Blogger arabie said...

Estas sobremesas lembram a casa de uma querida amiga.

a maior surpresa foi a mousse de abacate regada com Vinho do Porto, é a minha sobremesa preferida!!!

13/5/07 4:49 da tarde  
Blogger Claudia Sousa Dias said...

Exactamente!

;-)

Também gosto muito!

CSD

13/5/07 9:12 da tarde  
Anonymous Anónimo said...

A Melina, é uma mulher cheia de sorte...por ter uns olhos como os teus, a olharem, assim, para ela ;)
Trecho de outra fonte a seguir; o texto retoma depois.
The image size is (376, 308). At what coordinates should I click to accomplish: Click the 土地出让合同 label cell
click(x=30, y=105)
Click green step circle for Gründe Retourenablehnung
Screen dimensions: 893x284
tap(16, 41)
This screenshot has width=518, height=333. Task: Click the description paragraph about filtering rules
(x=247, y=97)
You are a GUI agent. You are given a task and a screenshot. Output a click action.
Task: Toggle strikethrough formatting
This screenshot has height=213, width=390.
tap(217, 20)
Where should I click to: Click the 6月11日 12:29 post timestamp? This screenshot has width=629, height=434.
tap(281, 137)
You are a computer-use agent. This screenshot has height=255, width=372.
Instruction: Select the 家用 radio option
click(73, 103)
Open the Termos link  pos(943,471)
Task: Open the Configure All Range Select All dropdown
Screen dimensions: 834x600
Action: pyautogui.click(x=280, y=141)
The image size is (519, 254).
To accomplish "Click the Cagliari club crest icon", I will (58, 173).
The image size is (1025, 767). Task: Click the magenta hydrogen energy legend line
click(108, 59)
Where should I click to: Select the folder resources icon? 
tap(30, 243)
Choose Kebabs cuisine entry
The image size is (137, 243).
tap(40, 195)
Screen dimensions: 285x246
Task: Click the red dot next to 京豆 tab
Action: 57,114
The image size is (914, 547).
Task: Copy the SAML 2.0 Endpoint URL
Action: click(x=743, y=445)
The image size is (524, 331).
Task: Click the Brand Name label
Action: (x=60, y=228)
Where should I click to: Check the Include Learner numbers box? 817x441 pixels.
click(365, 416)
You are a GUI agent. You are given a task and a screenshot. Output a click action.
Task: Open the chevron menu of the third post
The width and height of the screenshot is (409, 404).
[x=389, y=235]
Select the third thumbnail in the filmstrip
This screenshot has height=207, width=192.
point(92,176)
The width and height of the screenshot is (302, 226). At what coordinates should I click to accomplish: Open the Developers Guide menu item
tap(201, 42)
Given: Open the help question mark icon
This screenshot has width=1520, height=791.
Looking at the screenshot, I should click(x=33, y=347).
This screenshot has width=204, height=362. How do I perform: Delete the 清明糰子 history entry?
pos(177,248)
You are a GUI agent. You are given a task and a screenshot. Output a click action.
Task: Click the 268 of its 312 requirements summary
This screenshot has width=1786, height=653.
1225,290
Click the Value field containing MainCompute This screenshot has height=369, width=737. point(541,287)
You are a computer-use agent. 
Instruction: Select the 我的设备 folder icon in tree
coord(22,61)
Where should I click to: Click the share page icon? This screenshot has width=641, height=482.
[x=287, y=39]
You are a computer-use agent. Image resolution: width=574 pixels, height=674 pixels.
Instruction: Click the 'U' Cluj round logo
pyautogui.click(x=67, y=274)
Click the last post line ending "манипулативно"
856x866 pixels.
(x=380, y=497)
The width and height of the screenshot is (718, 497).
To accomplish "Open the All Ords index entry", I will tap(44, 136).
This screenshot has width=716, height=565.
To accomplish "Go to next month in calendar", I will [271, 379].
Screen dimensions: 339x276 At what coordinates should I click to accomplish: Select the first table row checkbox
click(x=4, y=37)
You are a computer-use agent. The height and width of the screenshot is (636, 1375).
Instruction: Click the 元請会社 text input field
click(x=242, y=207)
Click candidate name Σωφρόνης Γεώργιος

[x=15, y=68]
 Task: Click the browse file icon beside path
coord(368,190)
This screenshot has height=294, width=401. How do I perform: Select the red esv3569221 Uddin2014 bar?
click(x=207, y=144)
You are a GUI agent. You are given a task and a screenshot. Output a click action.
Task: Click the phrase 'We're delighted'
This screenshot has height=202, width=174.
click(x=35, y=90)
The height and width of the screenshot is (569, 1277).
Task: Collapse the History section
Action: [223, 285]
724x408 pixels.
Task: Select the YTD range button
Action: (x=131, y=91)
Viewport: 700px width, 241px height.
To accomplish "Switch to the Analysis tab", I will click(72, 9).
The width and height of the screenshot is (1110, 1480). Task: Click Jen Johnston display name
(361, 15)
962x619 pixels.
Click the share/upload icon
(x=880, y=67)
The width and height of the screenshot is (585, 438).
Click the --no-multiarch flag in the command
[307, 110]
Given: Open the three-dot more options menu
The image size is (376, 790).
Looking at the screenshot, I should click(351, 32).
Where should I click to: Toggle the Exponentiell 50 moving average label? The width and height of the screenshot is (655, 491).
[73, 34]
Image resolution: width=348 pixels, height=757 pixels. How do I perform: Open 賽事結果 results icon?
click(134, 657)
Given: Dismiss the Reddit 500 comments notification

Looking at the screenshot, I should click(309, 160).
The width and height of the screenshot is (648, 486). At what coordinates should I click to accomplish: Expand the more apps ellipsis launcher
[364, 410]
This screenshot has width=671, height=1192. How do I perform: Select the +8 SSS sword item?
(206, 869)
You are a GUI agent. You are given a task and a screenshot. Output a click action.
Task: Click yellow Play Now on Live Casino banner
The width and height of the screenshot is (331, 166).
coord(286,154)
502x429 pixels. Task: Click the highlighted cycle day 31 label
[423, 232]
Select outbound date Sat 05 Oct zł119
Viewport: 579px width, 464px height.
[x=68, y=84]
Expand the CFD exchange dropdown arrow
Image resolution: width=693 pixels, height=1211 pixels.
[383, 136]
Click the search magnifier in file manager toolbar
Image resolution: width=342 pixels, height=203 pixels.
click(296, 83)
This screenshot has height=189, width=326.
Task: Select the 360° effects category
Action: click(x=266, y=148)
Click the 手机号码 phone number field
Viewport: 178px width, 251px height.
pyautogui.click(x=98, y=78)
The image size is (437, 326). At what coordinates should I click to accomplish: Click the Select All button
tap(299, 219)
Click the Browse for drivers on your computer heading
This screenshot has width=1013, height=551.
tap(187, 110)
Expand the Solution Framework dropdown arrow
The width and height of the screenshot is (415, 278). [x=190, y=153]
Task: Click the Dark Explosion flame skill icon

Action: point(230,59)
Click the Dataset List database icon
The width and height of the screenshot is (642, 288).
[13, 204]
A Melina, creio, é uma mulher MUITO feliz
por ter os amigos lá em casa...

e por ter, claro, um gato tão atento, tão querido, tão carinhoso

tão, deliciosamente, guloso :)

beijo, linda.
amei.

beijo, tb, querida arabie ;)

M

14/5/07 9:41 da manhã  
Blogger Claudia Sousa Dias said...

Outro beijo para ti, M!

CSD

14/5/07 11:36 da manhã  
Blogger un dress said...

isto aqui é uma conspiração praguçar o apetite...!


:))

16/5/07 11:27 da tarde  
Blogger Claudia Sousa Dias said...

É mesmo!

É só "gente" gulosa!

Tanto humana como animal!


Um beijo


CSD

17/5/07 10:41 da manhã  
Blogger Nilson Barcelli said...

Fiquei cheio de fome...
Coitado do gato, merecia uma narradora mais complacente com os seus bigodes. Acho que devias deixá-lo comer qualquer coisa numa das próximas histórias (amanhã...?).
Nadei um pouco na parte em italiano, mas acho que apanhei o sentido.
Este conto é mais uma bela peça literária a que já estamos habituados.
Beijos.

17/5/07 10:23 da tarde  
Blogger Claudia Sousa Dias said...

O gato não pode meter os bigodes nos doces... pode fazer-lha mal...mas um peixinho de vez em quando, uma fatia de quijo (não muito salgado) ou uma fatia de salmão fumado em vez de fiambre e ele já de dá por contente...

:-)


Beijinho e obrigada pelos teus comentários!


CSD

18/5/07 10:42 da manhã  
Blogger Claudia Sousa Dias said...

É verdade!

Já tenho outro conto manuscrito!

Amanhã passo-o a computador!

Bjo


CSD

18/5/07 10:43 da manhã  
Blogger Claudia Sousa Dias said...

Ah!É verdade!

Esqueci-me de dizer que (para quem não sabe ou aprecia música lírica)o texto em italiano é retirado do primeiro acto da ópera "La traviatta" de verdi!

CSD

18/5/07 5:12 da tarde  
Blogger Rui leprechaun said...

Não acredito!!!!!!!!!!!!!!!

Olha que nem eu escrevo tanto... meu lindo Coração santo! :)*

Pois, já nem tenho gatos, mas há pássaros cá em casa, sim. Não dentro nem em gaiolas, apenas no varandim do quarto da minha Mãe, onde deixo as sementes e o pão ou migalhas de bolo para os pombos e pardais.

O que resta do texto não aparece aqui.